- Rajan promotional picture for The Celebrity Traitors series 2 in 2026
- Born: V. Amol 4 July 1983 (age 43) Calcutta (now Kolkata), India
- Other name: Amol Varadarajan
- Education: Graveney School Downing College, Cambridge (BA)
- Occupation: Journalist
- Years active: 2006–present
- Employer(s): BBC Channel 5 The Independent
- Title: Editor of The Independent (2013–2016) Media Editor of BBC News (2016–2023) Presenter Today (2021–2026) Presenter University Challenge (2023–present)
- Spouse: Charlotte Faircloth ​(m. 2013)​
- Children: 4

= Amol Rajan =

British journalist and broadcaster (born 1983)

Amol Rajan (/əˈmoʊl/, ə-MOHL; born 4 July 1983) is an Indian–British journalist, broadcaster and writer working in the United Kingdom. Formerly the media editor of BBC News, he presented the Today programme on BBC Radio 4 from 2021 to 2026. He has presented University Challenge on BBC Two since 2023. Prior to joining the BBC, Rajan was the editor of The Independent newspaper between 2013 and 2016.

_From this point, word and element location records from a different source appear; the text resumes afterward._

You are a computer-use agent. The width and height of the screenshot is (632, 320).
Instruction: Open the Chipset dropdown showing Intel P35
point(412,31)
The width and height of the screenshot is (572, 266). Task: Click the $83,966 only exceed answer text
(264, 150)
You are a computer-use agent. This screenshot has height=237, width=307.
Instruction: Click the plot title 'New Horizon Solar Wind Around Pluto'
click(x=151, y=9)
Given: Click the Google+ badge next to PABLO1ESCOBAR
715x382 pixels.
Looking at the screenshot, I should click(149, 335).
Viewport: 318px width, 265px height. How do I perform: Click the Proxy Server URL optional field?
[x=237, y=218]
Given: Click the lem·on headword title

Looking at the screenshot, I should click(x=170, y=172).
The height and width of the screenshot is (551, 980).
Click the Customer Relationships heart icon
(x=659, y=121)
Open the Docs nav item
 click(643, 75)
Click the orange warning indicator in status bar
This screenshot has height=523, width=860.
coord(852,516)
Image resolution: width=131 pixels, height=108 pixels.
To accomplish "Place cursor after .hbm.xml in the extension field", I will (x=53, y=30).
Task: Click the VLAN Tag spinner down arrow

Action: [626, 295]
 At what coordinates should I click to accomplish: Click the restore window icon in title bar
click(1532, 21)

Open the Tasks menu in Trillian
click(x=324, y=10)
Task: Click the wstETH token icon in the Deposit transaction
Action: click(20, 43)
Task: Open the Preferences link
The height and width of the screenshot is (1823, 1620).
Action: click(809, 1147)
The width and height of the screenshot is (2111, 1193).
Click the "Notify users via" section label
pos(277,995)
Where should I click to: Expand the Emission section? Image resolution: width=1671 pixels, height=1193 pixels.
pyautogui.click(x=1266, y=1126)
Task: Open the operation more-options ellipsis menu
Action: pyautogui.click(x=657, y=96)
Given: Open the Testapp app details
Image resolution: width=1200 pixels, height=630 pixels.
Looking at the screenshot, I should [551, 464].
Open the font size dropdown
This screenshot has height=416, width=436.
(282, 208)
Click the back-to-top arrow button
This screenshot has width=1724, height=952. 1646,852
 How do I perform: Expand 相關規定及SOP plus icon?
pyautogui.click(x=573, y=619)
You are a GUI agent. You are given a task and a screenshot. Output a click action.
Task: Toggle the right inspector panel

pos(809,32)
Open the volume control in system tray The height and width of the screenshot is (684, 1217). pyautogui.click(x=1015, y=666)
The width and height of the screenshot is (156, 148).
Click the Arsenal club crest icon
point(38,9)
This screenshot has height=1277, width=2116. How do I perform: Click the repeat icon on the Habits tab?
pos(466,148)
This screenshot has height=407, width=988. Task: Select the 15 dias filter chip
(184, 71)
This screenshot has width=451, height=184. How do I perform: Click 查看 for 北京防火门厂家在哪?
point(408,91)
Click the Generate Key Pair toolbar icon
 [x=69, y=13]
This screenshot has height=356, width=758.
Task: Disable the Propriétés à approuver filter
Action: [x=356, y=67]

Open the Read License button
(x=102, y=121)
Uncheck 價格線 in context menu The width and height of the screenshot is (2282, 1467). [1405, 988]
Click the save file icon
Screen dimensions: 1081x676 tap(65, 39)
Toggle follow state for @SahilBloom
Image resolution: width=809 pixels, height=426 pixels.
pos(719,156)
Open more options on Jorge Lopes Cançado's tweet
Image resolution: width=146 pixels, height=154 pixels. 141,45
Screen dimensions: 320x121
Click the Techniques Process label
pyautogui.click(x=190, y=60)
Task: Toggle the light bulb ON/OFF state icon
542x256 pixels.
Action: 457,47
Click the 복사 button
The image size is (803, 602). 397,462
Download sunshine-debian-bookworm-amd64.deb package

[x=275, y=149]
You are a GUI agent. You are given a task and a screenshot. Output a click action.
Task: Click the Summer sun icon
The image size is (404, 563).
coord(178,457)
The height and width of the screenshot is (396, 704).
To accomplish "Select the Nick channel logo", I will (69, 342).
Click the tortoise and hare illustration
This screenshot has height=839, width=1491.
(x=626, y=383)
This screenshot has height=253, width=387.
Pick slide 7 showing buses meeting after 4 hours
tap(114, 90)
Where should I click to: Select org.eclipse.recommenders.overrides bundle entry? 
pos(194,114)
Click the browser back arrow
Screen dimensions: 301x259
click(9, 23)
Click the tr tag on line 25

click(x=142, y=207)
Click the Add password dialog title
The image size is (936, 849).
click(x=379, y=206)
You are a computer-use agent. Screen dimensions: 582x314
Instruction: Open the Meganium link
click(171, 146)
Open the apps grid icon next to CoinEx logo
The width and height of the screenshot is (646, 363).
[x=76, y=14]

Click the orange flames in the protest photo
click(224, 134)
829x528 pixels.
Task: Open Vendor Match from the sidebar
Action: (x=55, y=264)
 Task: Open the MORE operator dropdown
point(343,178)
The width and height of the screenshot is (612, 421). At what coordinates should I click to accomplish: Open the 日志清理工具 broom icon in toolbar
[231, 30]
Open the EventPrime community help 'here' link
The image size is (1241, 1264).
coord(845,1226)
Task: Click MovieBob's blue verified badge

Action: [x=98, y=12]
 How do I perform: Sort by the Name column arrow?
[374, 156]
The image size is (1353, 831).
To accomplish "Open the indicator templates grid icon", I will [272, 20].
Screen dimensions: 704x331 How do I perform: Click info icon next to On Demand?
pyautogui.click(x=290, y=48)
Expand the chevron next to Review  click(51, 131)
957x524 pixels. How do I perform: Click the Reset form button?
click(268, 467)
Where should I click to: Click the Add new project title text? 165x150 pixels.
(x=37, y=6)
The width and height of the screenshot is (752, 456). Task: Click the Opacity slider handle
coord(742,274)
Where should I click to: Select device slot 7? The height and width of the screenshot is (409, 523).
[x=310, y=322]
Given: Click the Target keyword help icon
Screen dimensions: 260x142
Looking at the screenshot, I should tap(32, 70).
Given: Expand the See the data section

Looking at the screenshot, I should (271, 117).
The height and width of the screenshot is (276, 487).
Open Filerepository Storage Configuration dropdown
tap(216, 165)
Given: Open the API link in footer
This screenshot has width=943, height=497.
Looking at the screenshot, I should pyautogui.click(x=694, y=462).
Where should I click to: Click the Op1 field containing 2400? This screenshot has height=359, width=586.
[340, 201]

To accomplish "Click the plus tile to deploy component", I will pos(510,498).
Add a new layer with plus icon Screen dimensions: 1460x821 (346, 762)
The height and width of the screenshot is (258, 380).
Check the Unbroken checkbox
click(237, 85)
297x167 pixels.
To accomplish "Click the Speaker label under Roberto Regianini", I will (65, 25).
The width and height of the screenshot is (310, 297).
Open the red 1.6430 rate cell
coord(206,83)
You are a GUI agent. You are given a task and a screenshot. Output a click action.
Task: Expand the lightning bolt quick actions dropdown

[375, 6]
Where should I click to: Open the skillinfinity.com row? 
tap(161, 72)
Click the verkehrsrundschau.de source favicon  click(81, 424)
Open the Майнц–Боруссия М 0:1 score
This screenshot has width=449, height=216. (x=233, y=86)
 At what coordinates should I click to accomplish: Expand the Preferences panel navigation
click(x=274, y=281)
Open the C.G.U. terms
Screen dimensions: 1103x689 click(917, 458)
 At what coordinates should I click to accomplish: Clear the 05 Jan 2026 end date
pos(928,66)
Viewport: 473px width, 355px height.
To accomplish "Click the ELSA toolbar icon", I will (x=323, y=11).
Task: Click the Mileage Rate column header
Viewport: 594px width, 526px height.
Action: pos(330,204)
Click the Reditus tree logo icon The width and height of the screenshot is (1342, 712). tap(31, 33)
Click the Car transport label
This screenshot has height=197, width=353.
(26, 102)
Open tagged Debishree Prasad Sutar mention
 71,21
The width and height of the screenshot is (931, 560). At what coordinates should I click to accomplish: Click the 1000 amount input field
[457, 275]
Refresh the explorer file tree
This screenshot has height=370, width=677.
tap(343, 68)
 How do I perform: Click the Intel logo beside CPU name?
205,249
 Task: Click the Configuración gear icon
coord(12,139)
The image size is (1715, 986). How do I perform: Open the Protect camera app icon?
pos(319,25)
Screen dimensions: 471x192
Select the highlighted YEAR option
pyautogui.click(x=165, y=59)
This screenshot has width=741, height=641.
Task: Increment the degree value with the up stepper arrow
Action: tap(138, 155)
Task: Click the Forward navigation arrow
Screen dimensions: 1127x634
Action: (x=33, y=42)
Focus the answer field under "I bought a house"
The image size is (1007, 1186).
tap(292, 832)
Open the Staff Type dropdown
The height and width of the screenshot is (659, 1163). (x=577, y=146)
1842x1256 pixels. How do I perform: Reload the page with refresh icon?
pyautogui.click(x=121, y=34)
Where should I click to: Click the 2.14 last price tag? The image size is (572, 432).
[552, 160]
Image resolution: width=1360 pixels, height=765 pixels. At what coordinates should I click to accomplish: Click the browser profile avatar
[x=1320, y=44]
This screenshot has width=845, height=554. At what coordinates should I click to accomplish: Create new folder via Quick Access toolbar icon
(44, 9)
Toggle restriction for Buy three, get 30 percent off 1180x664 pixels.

==Early life and education==
Rajan was born in 1983 in Kolkata, India, to a mother from Pune and a Tamil father (who worked for a bank), from Kumbakonam. Because of Tamil naming customs, Rajan was born V. Amol, with the V. for his father's given name of Varadarajan. This name was modified to Amol Varadarajan when he came to England and the family later adopted the surname Rajan.

Rajan, who has an older brother, was three when his family moved to Chiswick, he later attended Hillbrook Primary School in Tooting, South West London, where he was raised. The son of Hindu parents, he has said that he has been a "non-believer" in religion since the age of 15 and that he does not believe in God. Rajan was educated at Graveney School in Tooting and graduated with a degree in English from Downing College, Cambridge, contributing to and editing the Varsity student newspaper. At the age of 18, Rajan worked in the Foreign and Commonwealth Office (FCO) through his gap year.

==Career==
Rajan was the secondary presenter on The Wright Stuff, the daytime talk show on the Five network, during its 2006–2007 series. He was also a researcher on the programme.

He joined The Independent newspaper in August 2007, where he was over the next few years a news reporter, sports correspondent, columnist, comment editor, and editor of Independent Voices. He has also written a Monday column for the London Evening Standard and restaurant criticism for The Independent on Sunday. He has contributed to The Salisbury Review which, according to Rajan, "still publishes writing on politics, history and culture that is among the finest produced in English today. It is frequently offensive, and I cannot say I often agree with its editorial position, but that is all the more reason to read it."

In 2013, aged 29, Rajan became the editor of The Independent. He has been described as the first non-white editor of a national newspaper. For about eighteen months before his appointment, Rajan was the media advisor to the Independents proprietor Evgeny Lebedev, the son of Alexander Lebedev, a former KGB economic attaché. Rajan's predecessor as editor of The Independent, Chris Blackhurst, became Group Content Director. When Lebedev announced a move to digital-only in February 2016, with the imminent closure of the print edition, it emerged that Rajan would remain with the company to help facilitate the change in direction. During an October 2019 broadcast Rajan presented for BBC Radio 2 in 2019, journalist Peter Oborne accused Rajan of engaging in "client" and "crony" journalism.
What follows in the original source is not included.